The team used the universal scanning tunneling microscope that Stroscio designed and built at NIST to measure energy levels. When the researchers applied voltage to the bilayer of graphene in a magnetic field, the microscope recorded a small current from electrons “tunneling” through the material to the tip of the microscope’s probe.

Electrons move in circular paths in the magnetic field. As a general rule, circular orbits of electrons in solid materials have a special relationship to the applied magnetic field: the area occupied by each circular orbit multiplied by the applied field can only take on a set of fixed discrete values. Quantum nature of electrons.

To maintain this constant multiplication, if the magnetic field is halved, the area enclosed by the orbital electron must double. The energy difference between successive energy levels corresponding to this pattern can be used as marks on a ruler to measure the electronic and magnetic properties of a material. The slightest deviation from this model could mean a new quantum line that could reflect the orbital magnetic properties of the particular quantum moiré material the researchers are studying.

In fact, NIST researchers discovered evidence of a new quantum line when they varied the magnetic field applied to the double layer of moiré graphene. The area bounded by the circular orbit of the electrons multiplied by the applied magnetic field no longer equaled a constant value. Instead, the product of these two numbers shifted by an amount that depended on the magnetization of the double layers.

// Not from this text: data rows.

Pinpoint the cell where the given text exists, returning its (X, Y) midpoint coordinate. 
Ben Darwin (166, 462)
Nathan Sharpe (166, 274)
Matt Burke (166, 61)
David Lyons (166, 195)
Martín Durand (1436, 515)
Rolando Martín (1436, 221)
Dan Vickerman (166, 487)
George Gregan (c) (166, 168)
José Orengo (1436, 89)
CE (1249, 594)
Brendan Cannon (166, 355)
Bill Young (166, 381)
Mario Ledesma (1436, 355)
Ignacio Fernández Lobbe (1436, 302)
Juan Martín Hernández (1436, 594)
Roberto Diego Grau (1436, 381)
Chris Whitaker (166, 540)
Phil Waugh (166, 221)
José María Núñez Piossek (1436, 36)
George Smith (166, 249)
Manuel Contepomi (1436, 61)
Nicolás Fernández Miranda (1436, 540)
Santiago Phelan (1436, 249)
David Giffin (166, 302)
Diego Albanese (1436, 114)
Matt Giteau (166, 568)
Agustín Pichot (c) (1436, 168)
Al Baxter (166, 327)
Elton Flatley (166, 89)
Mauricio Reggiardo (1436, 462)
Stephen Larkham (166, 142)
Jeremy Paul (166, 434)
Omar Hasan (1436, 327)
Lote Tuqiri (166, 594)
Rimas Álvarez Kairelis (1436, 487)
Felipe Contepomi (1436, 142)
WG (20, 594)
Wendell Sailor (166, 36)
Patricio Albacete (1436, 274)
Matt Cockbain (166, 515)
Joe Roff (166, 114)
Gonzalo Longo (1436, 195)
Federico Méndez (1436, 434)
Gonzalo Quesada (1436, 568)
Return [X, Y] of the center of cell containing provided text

This deviation translates into a series of different labels for electron energy levels. The resulting data promises to shed new light on how electrons confined to twisted graphene sheets give rise to new magnetic properties.

“By using the new quantum ruler to study how circular orbits change with the magnetic field, we hope to uncover the subtle magnetic properties of these moiré quantum materials,” Strosio said.

In moire quantum materials, electrons have an egg-carton-shaped range of high and low possible energies determined by the materials’ electric field. The electrons are concentrated in the lower energy states, or valleys, of the box. NIST theoretical physicist Paul Haney said that the large spacing between valleys in double layers, larger than the atomic spacing in any single layer of graphene or multiple unbent layers, explains some of the unusual magnetic properties the team discovered.

The researchers, including colleagues from the University of Maryland at College Park and the Joint Quantum Institute, a research partnership between NIST and the University of Maryland, describe their work in the journal Science .

Because the properties of moiré quantum matter can be selected by choosing a specific spin angle and number of atomically thin layers, the new measurements promise to provide a deeper understanding of how scientists can tailor and optimize the magnetic and electronic properties of host quantum materials. Applications in microelectronics and related fields. For example, it is already known that ultrathin superconductors are extremely sensitive detectors of single photons, and quantum moire superconductors are among the thinnest.

The NIST team is also interested in another application: Under the right conditions, moire quantum matter could provide a new, easy-to-use standard for electrical resistance.

The current standard is based on discrete resistance values ​​that a material achieves when a strong magnetic field is applied to electrons in a two-dimensional layer. This phenomenon, known as the quantum Hall effect, is due to the same quantized energy levels of electrons in the circular orbits discussed above. Individual resistance values ​​can be used to calibrate resistance in various electrical devices. However, since a strong magnetic field is required, calibration can only be done in metrology facilities such as NIST.

If researchers can manipulate moiré quantum matter to have net magnetization even in the absence of an external applied magnetic field, then this could potentially be used to create a new portable version of the most accurate resistivity standard known as anomalous quantum, Stroscio said. Hall resistor standard. Calibration of electronic devices can be done in a factory environment, potentially saving millions of dollars.